** Provided records **
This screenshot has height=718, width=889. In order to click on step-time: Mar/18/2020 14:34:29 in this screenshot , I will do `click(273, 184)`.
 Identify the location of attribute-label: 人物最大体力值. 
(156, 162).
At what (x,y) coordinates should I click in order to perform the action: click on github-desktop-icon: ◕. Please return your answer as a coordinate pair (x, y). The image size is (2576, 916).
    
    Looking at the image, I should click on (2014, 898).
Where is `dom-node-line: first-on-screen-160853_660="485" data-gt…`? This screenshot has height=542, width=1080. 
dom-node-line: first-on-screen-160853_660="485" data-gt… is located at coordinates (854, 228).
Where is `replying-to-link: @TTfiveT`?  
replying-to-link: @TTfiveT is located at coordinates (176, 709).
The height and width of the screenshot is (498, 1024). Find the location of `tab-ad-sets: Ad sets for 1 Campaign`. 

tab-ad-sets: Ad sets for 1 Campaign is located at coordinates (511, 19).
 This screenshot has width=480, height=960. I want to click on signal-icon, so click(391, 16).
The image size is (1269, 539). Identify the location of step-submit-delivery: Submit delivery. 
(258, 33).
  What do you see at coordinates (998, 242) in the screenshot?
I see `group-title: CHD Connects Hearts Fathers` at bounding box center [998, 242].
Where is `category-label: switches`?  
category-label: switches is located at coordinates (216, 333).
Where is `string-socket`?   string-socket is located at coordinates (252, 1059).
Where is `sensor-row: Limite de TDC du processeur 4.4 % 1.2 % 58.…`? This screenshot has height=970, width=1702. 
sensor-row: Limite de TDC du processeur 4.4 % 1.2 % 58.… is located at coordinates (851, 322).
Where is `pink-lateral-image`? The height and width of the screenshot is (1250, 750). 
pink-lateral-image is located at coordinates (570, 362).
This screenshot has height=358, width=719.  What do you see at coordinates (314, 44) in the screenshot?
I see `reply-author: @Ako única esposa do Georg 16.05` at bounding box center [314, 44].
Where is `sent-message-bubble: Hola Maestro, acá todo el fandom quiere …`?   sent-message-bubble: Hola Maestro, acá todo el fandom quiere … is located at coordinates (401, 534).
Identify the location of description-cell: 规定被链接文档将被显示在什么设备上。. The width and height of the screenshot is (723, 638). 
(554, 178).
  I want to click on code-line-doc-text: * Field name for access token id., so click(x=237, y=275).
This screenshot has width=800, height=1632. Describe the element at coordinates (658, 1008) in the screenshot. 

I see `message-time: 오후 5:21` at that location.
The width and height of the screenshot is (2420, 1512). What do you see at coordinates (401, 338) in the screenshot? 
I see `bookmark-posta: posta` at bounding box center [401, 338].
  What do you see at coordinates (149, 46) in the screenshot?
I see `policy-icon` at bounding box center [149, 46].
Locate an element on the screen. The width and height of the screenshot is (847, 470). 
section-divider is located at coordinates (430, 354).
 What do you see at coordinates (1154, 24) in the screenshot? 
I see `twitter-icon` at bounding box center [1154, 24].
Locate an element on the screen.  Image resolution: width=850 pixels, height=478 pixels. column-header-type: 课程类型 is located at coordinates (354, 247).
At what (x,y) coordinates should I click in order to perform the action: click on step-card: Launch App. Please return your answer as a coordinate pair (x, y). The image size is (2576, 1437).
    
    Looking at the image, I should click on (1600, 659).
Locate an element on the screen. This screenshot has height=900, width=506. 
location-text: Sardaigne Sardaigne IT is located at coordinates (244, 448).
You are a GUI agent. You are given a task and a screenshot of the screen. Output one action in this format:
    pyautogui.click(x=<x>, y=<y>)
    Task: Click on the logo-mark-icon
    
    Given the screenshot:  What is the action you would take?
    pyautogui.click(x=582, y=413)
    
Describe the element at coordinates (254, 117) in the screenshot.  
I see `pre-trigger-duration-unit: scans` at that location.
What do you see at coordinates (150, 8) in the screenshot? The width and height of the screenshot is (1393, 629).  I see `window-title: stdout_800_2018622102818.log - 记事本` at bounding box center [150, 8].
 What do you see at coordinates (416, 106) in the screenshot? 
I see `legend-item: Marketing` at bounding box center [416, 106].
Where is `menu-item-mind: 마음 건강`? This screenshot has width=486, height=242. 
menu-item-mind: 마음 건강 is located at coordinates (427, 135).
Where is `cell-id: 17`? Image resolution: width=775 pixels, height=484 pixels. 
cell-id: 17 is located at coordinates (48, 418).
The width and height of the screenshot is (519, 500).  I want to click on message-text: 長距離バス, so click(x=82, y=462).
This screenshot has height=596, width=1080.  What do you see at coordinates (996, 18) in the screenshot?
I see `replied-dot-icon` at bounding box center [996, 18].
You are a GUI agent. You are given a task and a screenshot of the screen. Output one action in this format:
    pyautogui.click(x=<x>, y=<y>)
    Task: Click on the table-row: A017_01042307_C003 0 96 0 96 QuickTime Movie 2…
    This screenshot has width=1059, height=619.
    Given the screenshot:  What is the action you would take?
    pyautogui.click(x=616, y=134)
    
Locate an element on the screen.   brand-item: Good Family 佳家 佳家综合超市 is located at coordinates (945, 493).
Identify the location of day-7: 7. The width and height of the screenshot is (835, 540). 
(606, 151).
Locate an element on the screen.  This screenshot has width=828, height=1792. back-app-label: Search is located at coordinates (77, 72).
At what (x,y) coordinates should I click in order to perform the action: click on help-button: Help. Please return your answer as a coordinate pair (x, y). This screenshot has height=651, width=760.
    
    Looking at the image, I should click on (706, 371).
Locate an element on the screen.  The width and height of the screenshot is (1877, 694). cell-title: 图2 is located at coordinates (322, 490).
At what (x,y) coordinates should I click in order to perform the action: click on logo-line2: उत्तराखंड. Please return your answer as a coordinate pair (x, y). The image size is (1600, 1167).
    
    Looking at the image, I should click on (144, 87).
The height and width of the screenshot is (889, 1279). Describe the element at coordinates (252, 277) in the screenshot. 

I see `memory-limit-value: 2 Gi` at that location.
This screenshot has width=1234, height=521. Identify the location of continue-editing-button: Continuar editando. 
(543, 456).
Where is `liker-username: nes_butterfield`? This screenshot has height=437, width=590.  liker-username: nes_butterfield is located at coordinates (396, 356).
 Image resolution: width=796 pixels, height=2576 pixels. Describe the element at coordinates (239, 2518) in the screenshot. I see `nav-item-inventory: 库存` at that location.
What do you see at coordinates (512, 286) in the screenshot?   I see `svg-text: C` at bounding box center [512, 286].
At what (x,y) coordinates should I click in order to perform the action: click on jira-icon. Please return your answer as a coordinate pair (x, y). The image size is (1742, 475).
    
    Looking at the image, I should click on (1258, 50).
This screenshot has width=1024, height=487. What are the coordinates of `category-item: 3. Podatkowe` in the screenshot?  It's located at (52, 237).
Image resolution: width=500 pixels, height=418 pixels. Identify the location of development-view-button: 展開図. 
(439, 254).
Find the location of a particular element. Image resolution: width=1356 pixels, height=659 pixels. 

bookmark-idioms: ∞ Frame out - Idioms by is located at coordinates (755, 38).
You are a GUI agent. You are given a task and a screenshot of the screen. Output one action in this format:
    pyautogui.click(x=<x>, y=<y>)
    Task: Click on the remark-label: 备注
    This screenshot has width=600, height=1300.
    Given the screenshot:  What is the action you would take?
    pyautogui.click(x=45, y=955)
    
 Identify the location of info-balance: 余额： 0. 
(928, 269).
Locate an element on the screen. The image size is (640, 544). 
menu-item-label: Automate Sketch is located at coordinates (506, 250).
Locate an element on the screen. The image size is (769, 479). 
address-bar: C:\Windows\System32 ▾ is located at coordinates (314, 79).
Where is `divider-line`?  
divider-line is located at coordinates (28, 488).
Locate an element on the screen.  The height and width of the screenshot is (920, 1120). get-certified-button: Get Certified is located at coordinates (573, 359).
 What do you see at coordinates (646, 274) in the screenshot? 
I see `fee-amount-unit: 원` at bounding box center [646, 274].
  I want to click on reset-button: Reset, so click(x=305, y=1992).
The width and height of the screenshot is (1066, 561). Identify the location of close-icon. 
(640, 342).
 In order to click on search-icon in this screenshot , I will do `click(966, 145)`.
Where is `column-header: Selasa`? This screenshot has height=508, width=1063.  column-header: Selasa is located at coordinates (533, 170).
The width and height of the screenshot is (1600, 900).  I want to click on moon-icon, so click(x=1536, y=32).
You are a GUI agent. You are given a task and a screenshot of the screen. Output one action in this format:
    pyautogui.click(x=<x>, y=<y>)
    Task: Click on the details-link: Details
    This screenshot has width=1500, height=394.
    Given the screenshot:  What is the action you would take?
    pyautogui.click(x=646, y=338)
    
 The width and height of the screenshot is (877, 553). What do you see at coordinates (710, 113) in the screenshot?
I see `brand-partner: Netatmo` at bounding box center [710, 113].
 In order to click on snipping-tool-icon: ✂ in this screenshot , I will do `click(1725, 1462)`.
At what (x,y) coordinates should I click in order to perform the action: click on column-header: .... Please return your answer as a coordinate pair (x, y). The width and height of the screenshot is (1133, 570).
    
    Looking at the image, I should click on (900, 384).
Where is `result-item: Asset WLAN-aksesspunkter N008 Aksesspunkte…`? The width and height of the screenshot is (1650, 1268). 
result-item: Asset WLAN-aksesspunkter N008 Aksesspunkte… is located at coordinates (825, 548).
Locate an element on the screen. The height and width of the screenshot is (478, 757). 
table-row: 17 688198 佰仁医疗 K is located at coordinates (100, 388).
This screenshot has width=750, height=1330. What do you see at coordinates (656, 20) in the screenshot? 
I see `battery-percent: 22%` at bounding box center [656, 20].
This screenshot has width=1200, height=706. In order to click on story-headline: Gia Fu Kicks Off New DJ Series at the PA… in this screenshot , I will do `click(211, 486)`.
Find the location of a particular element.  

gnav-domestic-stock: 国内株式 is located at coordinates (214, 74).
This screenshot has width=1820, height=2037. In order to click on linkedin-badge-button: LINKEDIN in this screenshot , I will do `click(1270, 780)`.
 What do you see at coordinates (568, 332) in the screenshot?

** Prompt **
Copy out the lines of the records starting at the one containing "Locate an element on the screen. The height" and ending at the one containing "center [656, 20].".

** Your solution **
Locate an element on the screen. The height and width of the screenshot is (478, 757). 
table-row: 17 688198 佰仁医疗 K is located at coordinates (100, 388).
This screenshot has width=750, height=1330. What do you see at coordinates (656, 20) in the screenshot? 
I see `battery-percent: 22%` at bounding box center [656, 20].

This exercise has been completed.